Sónar+D: Future Perspectives of Music Technology

Interdependence with Richie Hawtin: AI for humans

Holly Herndon, Matt Dryhust

Sat Sep 12, 2020, 1:00 pm - 2:05 pm
All times are given in Central European Time (CET / UTC +1).
Ars Electronica Voyages Channel
EN

In this discussion we explode the false binary of humans and machines in the music making process, explore ways that AI systems could actually help get more humans paid rather than displace them, and discuss the necessity of artists having a seat at the table in the process of AI tool development.

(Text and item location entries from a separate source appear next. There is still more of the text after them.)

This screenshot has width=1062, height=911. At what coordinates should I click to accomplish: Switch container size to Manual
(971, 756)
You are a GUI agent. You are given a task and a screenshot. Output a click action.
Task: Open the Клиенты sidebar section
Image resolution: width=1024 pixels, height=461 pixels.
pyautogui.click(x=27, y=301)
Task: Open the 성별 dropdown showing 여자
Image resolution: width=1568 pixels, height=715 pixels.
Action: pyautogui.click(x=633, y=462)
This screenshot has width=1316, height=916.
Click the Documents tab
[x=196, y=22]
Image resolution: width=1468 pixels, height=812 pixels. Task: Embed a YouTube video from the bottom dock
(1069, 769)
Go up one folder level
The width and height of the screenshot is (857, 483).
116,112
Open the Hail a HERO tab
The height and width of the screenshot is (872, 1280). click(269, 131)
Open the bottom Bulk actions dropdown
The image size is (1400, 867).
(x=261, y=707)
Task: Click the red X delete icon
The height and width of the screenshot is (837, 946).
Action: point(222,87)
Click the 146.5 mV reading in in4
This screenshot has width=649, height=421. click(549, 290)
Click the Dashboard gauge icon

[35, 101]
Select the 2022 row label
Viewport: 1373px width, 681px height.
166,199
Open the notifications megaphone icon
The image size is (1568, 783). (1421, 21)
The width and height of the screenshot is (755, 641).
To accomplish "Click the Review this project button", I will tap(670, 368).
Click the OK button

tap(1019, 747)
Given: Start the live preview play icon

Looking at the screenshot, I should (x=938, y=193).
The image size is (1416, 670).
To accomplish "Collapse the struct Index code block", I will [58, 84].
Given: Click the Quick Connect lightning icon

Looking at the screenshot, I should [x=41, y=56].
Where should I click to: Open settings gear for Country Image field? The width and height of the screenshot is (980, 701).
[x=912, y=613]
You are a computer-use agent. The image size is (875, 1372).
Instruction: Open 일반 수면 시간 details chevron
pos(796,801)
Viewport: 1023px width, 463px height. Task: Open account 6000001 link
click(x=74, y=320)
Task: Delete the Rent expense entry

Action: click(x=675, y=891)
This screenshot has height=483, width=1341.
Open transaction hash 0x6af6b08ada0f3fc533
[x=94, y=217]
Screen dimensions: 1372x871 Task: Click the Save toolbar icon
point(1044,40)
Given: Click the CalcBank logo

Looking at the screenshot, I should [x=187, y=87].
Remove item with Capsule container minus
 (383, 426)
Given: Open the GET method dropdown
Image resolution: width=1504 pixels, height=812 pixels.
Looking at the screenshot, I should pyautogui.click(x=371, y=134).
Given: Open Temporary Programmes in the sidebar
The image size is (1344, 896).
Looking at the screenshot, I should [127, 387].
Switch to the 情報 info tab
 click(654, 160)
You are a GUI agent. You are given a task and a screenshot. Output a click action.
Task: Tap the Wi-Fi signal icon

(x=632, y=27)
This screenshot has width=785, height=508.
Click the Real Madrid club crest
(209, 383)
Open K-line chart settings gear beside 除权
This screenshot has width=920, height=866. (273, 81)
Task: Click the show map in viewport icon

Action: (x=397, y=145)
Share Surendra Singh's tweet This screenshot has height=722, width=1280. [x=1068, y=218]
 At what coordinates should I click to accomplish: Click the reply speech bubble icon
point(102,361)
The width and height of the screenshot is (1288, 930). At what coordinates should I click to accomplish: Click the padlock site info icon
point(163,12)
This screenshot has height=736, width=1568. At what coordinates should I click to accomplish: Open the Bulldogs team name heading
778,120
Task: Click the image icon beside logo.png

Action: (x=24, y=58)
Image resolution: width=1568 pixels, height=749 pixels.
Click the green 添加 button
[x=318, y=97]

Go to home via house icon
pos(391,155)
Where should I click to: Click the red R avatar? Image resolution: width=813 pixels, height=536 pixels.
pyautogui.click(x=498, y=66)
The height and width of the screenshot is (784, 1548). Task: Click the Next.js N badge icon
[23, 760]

Project Credits / Acknowledgements

Sónar+D comissioned this content exclusively for ARS Electronica

Biographies

Holly Herndon
Holly Herndon operates at the edges of electronic and avant-garde pop and emerges with a dynamic and disruptive canon of her own. On her most recent full-length album PROTO, Herndon fronts and conducts an electronic pop choir comprised of both human and A.I. voices over a musical palette that encompasses everything from synths to Sacred Harp stylings. CNN noted that Herndon is “shaping the future of A.I.,” and she has demonstrated this nexus of technological evolution and musical catharsis with elevated performances at The Barbican (London), Volksbühne (Berlin), Sónar (Barcelona), Unsound (Krakow), and Club 2 Club (Milan). The sounds synthesized on PROTO by Herndon, her A.I. “baby” Spawn, and the vocal ensemble combine elements from Herndon’s dynamic and idiosyncratic personal journey: the timeless folk traditions of her childhood experiences in church-going East Tennessee (particularly the prismatic layered practice of Sacred Harp singing), the avant-garde music she explored while at Mills College, and the radical club culture of Berlin, all enhanced by her recent PhD composition studies at Stanford University, researching machine learning and music.

Mathew Dryhurst
Mathew Dryhurst is an artist and researcher based in Berlin Germany. His research focuses on technical and ethical protocols. He makes music and creates art with Holly Herndon, and their albums ‘PROTO’ and ‘Platform’ (4AD) have provoked international critical acclaim. He teaches at NYU’s Clive Davis Institute of Recorded Music, Strelka Institute and European Graduate School. He previously served as Director of Programming at Gray Area in San Francisco. Most recently, Dryhurst co-founded the podcast series Interdependence alongside Holly Herndon.

Credit: Anne Harbers

Richie Hawtin
Richie Hawtin is a genuine original. His critical acclaim spans the creative realm of the fine art community to the technological vanguard. Meanwhile, as a performing artist, he is constantly pushing conceptual frontiers, moving things forward, welcoming as many as he can to ideas and experiences that would have seemed pure science fiction when he began his career. Hawtin is British-born and Canadian-raised. He is the business mind behind Plus8 and MINUS Records, nurturing a plethora of talent from Speedy J in the early 90s to Gaiser in the 2010s. And, of course, he is Plastikman, perhaps that most of all, electronic musician par excellence, maintaining an underground agenda of avant-garde electronica over six albums (and two compilations). He returned spectacularly to the live circuit in 2010 with his Plastikman 1.5 incarnation which held its own among the new EDM generation of Skrillex, Deadmau5, etc, stars to whom Hawtin is both old guard ambassador and hero.